GOP leaders say the strategy has been necessary to persuade their right wing to postpone a fight over the debt ceiling until this summer and to support a bill on the floor this week to fund the government through the end of September. The payoff, they say, will be a budget framework that holds the promise of paying down the national debt without higher taxes.
“There’s plenty of political peril associated with this. Whether we as a conference have the stomach to look at Medicare and Social Security spending will be the make-or-break part of the deal,” said Rep. Tom Cole (R-Okla.), a senior member of the House Budget Committee. “But I think setting an ambitious goal was wise. If we can’t do it, the country can’t do it.”
Budget Committee Chairman Paul Ryan (R-Wis.) plans to present the new framework next week and put it to a vote in the House before the Easter break. In a brief interview, he said the year-end “fiscal cliff” deal made balancing the budget easier than it would have been last year, when he offered a plan that wouldn’t balance the budget until nearly 2040. Independent analysts estimate that Ryan would have to cut about $100 billion more in 2023 to balance spending and revenue.
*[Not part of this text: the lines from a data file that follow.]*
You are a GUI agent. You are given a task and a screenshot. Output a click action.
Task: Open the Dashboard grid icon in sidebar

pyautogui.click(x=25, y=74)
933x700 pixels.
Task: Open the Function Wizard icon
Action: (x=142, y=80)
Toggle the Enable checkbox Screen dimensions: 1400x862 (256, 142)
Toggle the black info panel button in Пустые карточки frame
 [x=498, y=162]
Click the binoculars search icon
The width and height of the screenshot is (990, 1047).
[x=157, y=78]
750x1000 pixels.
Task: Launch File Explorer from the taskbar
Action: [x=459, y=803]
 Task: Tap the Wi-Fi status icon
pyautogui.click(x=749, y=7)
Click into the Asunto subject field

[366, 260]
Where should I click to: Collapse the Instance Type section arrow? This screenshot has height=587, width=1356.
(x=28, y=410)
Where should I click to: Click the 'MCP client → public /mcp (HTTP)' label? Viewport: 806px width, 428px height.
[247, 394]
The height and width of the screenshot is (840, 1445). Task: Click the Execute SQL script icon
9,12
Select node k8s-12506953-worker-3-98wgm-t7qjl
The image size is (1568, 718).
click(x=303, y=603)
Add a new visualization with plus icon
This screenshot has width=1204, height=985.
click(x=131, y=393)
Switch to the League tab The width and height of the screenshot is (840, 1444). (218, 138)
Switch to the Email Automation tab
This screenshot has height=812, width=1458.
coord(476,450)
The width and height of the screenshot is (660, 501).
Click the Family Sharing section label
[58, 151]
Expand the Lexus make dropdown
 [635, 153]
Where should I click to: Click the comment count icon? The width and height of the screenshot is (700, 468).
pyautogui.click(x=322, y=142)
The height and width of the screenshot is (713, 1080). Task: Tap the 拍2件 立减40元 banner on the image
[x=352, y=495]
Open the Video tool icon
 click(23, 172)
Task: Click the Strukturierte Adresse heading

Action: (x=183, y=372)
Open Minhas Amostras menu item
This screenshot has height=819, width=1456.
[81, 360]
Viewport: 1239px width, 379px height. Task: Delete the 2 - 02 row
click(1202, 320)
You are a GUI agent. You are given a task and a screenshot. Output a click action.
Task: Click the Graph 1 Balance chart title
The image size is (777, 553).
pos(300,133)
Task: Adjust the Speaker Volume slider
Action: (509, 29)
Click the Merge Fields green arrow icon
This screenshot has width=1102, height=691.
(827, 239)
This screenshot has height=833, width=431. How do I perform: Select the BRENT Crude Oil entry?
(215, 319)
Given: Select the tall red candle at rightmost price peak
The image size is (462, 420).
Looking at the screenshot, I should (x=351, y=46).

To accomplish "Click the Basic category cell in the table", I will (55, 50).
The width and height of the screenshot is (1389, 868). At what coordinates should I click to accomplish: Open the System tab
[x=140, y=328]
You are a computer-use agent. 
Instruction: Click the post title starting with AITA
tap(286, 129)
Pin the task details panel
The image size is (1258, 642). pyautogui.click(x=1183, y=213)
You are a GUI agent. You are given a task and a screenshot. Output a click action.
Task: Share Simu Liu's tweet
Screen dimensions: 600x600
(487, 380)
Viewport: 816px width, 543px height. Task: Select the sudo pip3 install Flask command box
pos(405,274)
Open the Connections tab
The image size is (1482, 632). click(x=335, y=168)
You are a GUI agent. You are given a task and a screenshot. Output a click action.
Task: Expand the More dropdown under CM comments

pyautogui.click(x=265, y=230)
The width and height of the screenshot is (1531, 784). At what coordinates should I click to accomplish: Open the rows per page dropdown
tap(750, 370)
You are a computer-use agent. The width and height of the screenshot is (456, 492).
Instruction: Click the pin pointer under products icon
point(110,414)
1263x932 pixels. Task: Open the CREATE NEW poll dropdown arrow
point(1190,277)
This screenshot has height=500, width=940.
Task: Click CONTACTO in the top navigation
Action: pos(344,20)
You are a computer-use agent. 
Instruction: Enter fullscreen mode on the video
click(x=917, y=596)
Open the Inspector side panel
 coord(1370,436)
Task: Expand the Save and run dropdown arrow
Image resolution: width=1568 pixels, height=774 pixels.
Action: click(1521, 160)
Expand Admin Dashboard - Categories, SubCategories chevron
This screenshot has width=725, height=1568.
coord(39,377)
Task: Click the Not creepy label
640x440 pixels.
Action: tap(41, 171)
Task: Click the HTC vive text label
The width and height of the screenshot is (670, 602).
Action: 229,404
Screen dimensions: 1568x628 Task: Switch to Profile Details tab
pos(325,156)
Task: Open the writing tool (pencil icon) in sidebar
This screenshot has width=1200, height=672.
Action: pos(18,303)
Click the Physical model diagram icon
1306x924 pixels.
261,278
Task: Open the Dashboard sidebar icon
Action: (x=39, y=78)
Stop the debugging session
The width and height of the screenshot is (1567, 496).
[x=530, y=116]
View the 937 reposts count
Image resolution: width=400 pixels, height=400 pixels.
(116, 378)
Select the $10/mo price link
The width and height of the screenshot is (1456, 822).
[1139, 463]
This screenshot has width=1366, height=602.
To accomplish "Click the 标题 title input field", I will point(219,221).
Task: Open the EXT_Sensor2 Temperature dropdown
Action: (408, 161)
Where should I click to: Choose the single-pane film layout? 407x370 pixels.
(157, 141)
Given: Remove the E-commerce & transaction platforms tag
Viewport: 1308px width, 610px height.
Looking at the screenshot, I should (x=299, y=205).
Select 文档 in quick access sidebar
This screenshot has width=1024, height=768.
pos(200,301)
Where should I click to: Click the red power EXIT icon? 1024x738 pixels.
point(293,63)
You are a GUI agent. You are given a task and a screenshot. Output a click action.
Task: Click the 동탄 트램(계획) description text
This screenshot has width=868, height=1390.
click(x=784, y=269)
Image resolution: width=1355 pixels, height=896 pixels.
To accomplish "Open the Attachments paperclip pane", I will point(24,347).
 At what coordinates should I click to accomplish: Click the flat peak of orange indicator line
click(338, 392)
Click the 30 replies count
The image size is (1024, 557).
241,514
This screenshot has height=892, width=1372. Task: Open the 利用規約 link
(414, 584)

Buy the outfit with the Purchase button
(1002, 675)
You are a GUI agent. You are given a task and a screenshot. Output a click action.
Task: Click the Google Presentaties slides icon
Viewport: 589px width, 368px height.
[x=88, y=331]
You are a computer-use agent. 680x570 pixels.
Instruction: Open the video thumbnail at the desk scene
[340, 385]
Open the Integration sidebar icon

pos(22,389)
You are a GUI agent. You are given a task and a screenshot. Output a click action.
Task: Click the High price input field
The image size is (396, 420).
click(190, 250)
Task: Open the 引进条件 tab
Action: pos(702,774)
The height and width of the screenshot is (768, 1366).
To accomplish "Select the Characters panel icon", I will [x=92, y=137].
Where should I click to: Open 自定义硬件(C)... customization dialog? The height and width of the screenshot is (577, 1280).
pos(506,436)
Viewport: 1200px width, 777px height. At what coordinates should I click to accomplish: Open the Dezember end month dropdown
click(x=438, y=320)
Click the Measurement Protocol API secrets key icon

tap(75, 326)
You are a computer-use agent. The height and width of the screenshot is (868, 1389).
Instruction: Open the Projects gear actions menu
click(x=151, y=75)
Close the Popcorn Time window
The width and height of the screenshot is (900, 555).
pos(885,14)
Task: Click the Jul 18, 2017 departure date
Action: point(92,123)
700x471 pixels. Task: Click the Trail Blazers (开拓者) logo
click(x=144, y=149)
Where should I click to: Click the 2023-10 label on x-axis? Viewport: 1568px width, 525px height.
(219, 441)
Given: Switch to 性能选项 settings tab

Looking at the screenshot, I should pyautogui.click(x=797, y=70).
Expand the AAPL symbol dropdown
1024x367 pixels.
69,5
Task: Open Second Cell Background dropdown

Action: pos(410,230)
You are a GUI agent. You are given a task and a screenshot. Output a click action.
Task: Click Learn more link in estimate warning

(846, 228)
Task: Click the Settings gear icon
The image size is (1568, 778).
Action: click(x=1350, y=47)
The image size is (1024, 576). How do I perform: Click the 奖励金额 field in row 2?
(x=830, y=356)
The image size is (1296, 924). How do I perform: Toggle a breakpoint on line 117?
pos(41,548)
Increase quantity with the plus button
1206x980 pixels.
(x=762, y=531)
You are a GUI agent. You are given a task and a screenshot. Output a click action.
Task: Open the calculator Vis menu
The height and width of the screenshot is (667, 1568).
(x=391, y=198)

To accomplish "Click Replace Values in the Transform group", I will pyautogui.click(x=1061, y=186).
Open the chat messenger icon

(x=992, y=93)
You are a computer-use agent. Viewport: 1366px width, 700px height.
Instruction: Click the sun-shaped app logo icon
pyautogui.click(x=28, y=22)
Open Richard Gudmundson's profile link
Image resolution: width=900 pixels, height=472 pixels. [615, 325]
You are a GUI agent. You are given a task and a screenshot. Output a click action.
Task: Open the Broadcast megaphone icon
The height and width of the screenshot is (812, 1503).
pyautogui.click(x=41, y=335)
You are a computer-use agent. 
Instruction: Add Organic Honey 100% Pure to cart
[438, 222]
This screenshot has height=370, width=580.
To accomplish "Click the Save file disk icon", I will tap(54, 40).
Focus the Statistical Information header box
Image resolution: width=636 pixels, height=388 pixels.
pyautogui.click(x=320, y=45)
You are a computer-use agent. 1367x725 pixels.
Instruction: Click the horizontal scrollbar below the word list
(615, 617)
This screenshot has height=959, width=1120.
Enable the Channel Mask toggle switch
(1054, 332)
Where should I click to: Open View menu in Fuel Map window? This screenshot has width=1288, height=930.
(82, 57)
“My first reaction [to the balanced-budget pledge] was the same as everybody else’s: God, what . . . is he going to do? I thought last year’s budget was crazy and appalling,” said Robert Greenstein, president of the left-leaning Center on Budget and Policy Priorities. “But this year’s budget doesn’t have to be all that different.”
Still, Democrats are salivating over the framework. Just as the pain of the sequester starts affecting schools, parks and airports, Democrats say, Republicans will be promoting a vision of extreme austerity that voters rejected in the 2012 presidential campaign — which featured Ryan as the GOP vice-presidential nominee.